I have to write a novel (part three). Yesterday, I trekked up to the Xerox building, camera in hand and lump in throat. Heading up Yonge Street it was easy to spot the salmon tinted tower among the uniformity of apartment buildings and cookie-cutter houses that make up the North York skyline.

As I stood there taking the photo, a man walking past looked back and forth between me and the building a few times. At the next block he stopped, looked back at me, and then took his own photo of the tower. The cheek!

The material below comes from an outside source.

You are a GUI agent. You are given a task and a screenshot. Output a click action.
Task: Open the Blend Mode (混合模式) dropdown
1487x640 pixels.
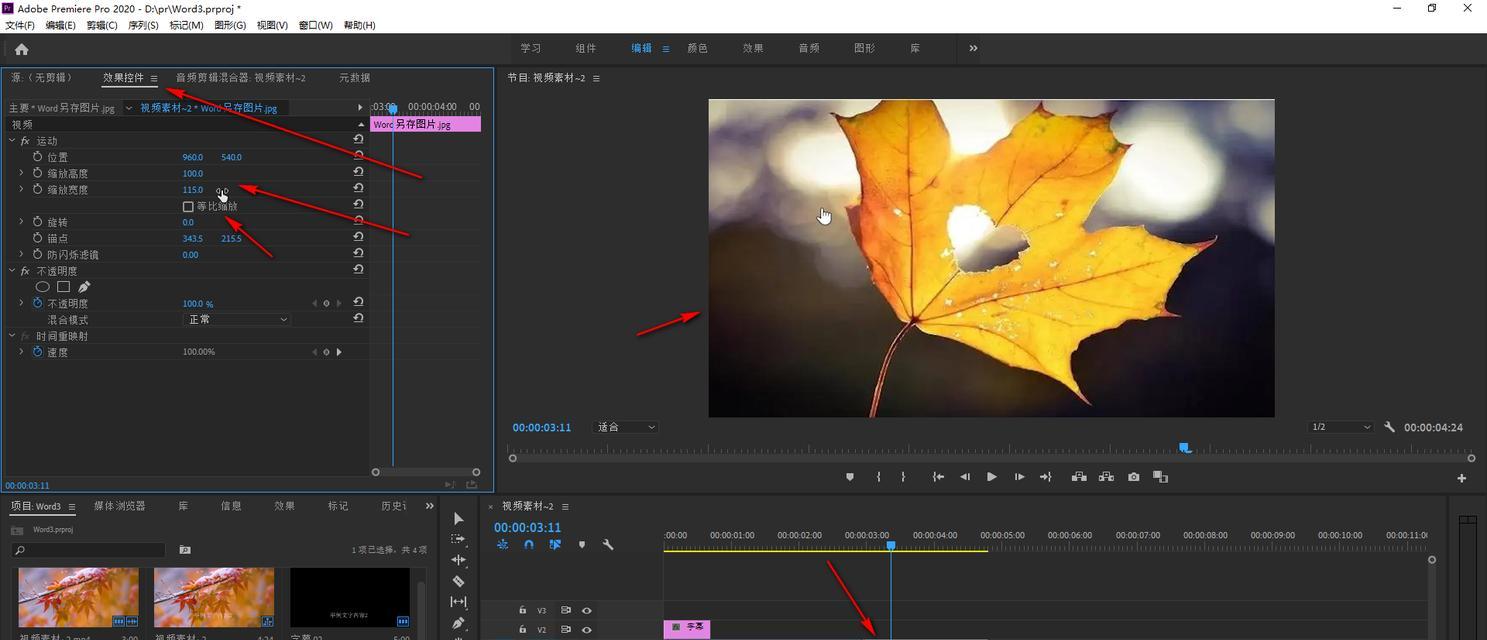point(238,320)
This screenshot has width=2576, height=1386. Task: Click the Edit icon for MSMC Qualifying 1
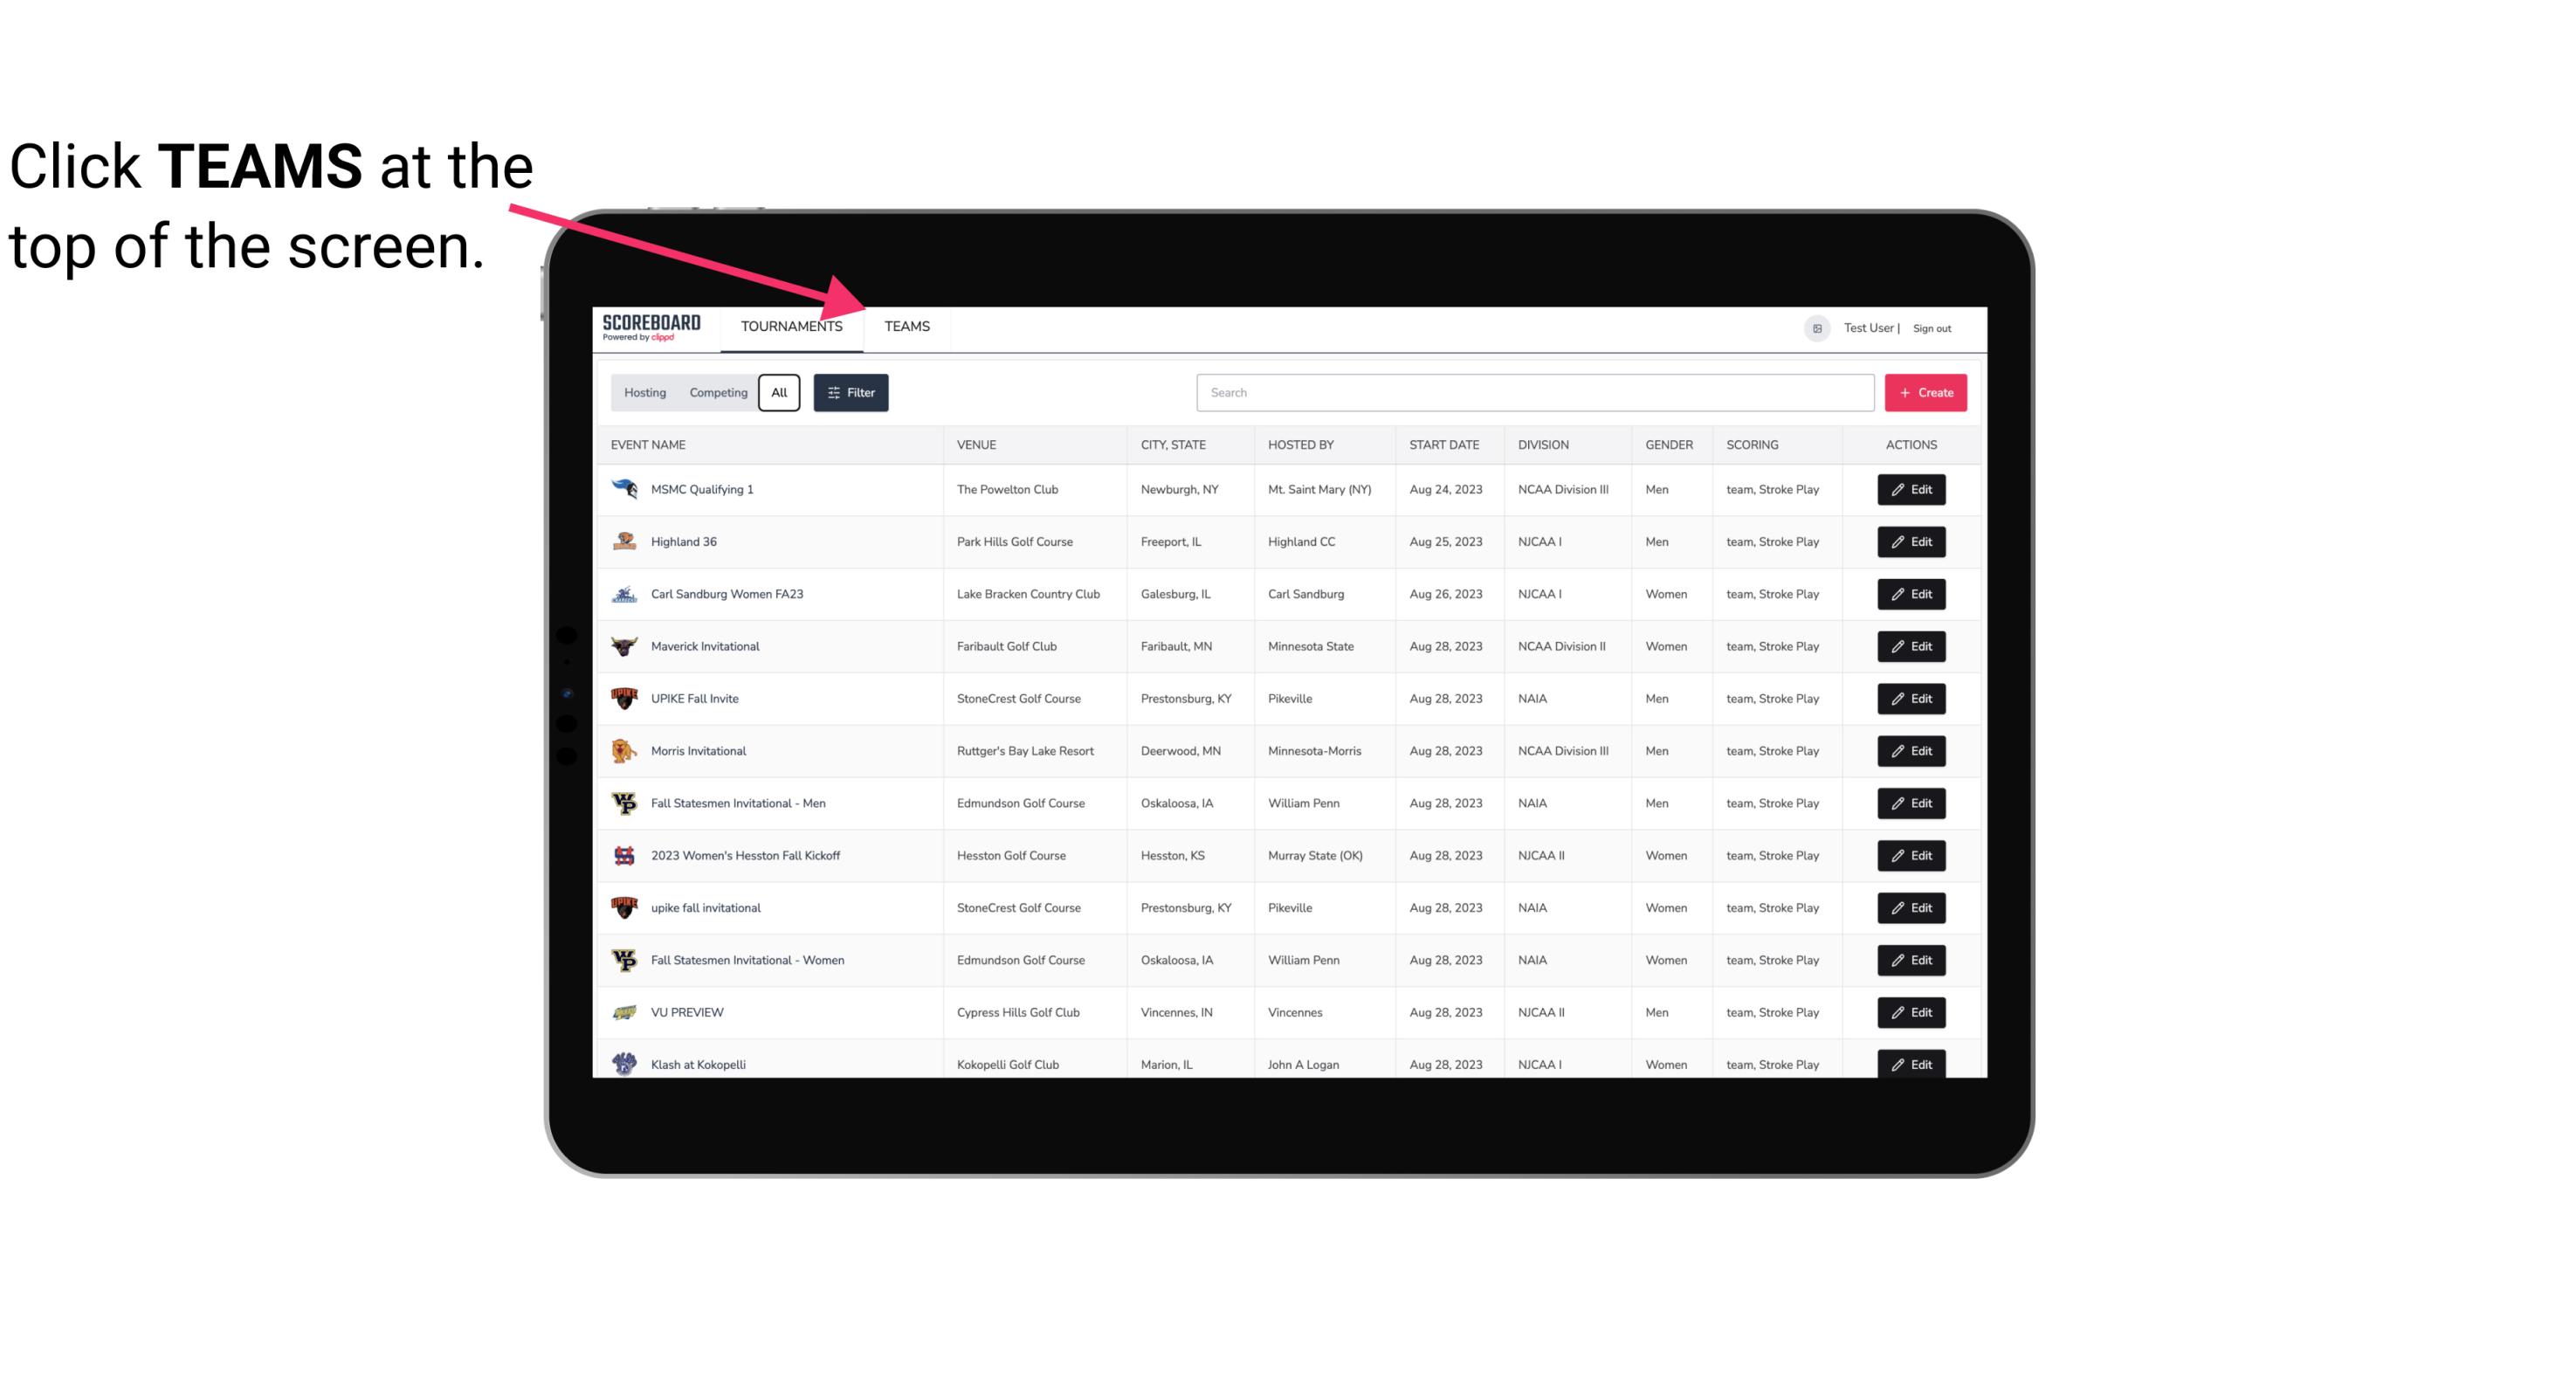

I quickly walked past him a few feet and took another shot of the tower a bit closer than he had. I gave him a look that clearly indicated "I'm the obsessed blogger 'round these parts and don't you forget it."
He walked on, and at the corner he quickly lifted his camera and snapped a sudden second photo of the tower. Then he looked at me as if to say "don't be so quick to judge, Mr. Smarty Blogger, because maybe I've got two essays in there." And then he actually ran away.
Well, I guess it was more of a jog than a run. Okay, a rapid mosey. But still, he rapidly moseyed up the street and around the corner before I could take another photo.
Weird. And I guess he won, dammit.
I crossed the street and entered the looming pink tower. Can a tower loom? If it contains a date that might doom you to an inevitable and very public failure, then you betcha it can loom. And loom it bloody well did.
aside:
Yeah, yeah: giant pink tower equals phallic symbol. We all get it. I was feeling unconfident, worried about creative underachievement, and entering a place that's held sway over me since puberty. So don't blame me if I'm a little heavy handed with the symbols of creation, power, and emasculation. It's not like I'm a professional novelist or anything. Thanks for reminding me. Bastards.
end of aside
My first thought as I stepped out of the revolving door was "oh no, the time capsule is gone!" Yes, I thought it with an exclamation point. The lobby looked nothing at all like I'd remembered it, and more importantly there was no big plexiglass shell anywhere to be seen.
I'd been worried about this. For some reason I'd been secretly hopeful that the uncorking date was in 2017. I'd had that year in mind, though I couldn't recall why. Perhaps I'd had a vague idea the capsule was meant to be sealed for 30 years and it had been closed in 1987? Frankly, I don't know what I'd been thinking. But I do know what I thought at that moment, and it rhymes with "oh tuck."
aside:
It was "oh fuck," in case you are as good with rhymes as I am with penis metaphors.
end of aside
What if the time capsule was supposed to be sealed for twenty years? And what if it had been sealed in 1986? Or 1985? That would mean it would have been opened earlier this year, or even (gulp) last year.
The ceremony was over. It happened without me. I'd already missed my deadline. The reason the capsule was on my mind was that subconsciously I'd recalled that this year was the unsealing year.
It was this year.
The capsule was gone.
I was a failure.
Or maybe the capsule was around the corner behind the elevators? Oh, right. There it was. Fwew!

I hadn't missed the deadline after all. Now all I had to worry about was when that date actually was, and would there be enough time for me to become a published novelist beforehand? Confidently, I looked at the plaque.